Título: Ex-secretário vê taxa abaixo de R$ 2 por mais dois anos
Autor: Dantas, Fernando
Fonte: O Estado de São Paulo, 18/05/2007, Economia, p. B1
O ex-secretário de Política Econômica José Roberto Mendonça de Barros disse ontem que o dólar vai continuar abaixo dos R$ 2,00 'até onde a vista alcança ou pelos próximos dois anos'. Ele também disse que, com a acumulação de reservas pelo Banco Central (BC), por meio da compra de dólares, 'veremos a dívida externa zerar'. Para ele, o câmbio atual estimulará o redesenho geográfico do agronegócio e uma nova configuração industrial no País.

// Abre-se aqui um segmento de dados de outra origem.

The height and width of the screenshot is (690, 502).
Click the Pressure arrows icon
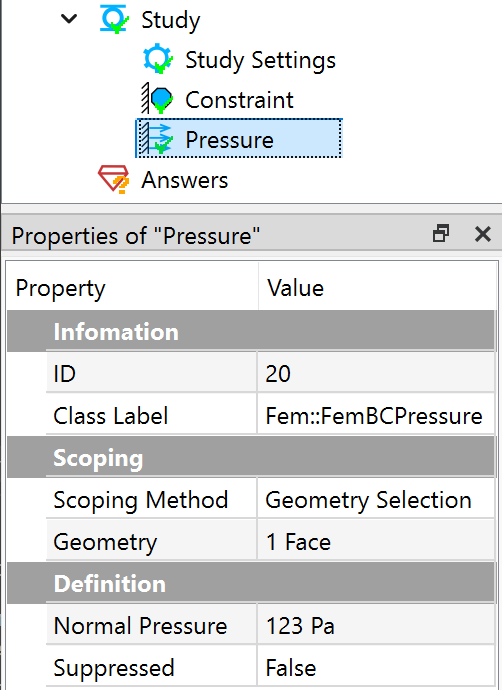click(x=157, y=138)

Segundo Mendonça de Barros, o câmbio atual expõe 'as fragilidades da economia', como as deficiências e os custos da infra-estrutura. A conseqüência para o agronegócio será as atividades de exportação se aproximarem cada vez mais de regiões próximas dos portos. Mato Grosso, onde se produz grãos mais baratos, deverá, ao contrário, atrair mais indústrias consumidoras desse insumo, como os produtores de aves e de suínos.

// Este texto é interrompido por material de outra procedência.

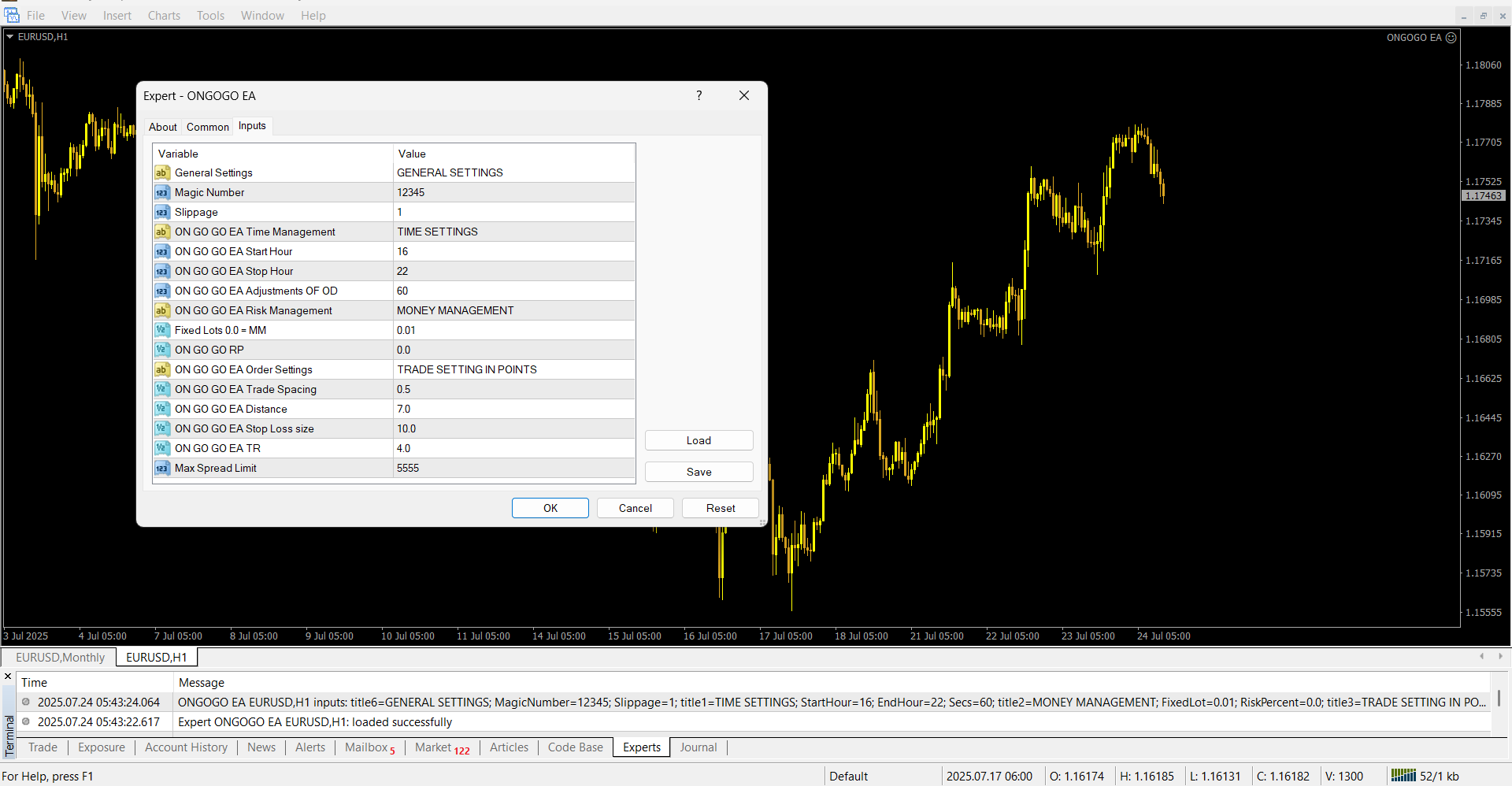The height and width of the screenshot is (786, 1512).
Task: Load saved input settings
Action: [x=699, y=440]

'O maior impacto no agronegócio será na sua geografia', comentou. Ele também explicou que os altos preços internacionais de commodities compensam, em parte, o câmbio para as empresas exportadoras. A Sadia, por exemplo, executa um projeto de R$ 800 milhões em Lucas do Rio Verde, de dois frigoríficos, de frangos suínos.

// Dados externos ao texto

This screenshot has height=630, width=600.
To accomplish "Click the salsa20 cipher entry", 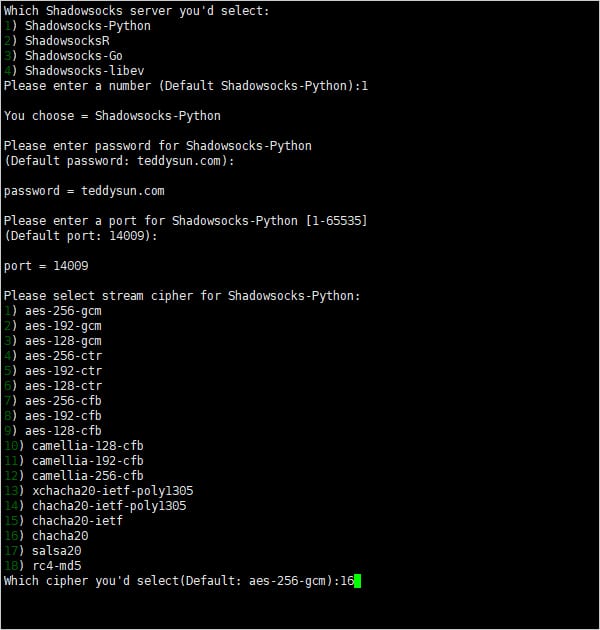I will (x=56, y=551).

Para o economista, as commodities agrícolas ou industriais ganharão terreno nas exportações. 'As ganhadoras serão as cadeias ligadas a commodities. Não tenho nada contra isso', comentou. Ele citou, ainda, que áreas tradicionais da indústria perdem competitividade por causa da cotação baixa do dólar. Ele avalia que é impossível que a estrutura industrial não mude.
'Vai ocorrer uma reconfiguração, não uma desindustrialização', explica. Assim, as áreas industriais ligadas a cadeias dinâmicas de commodities (mineração, agrícolas) avançarão. Além do encolhimento de setores mais prejudicados com o câmbio, haverá fusões e aquisições. O câmbio atual também estimula a instalação de indústrias brasileiras no exterior.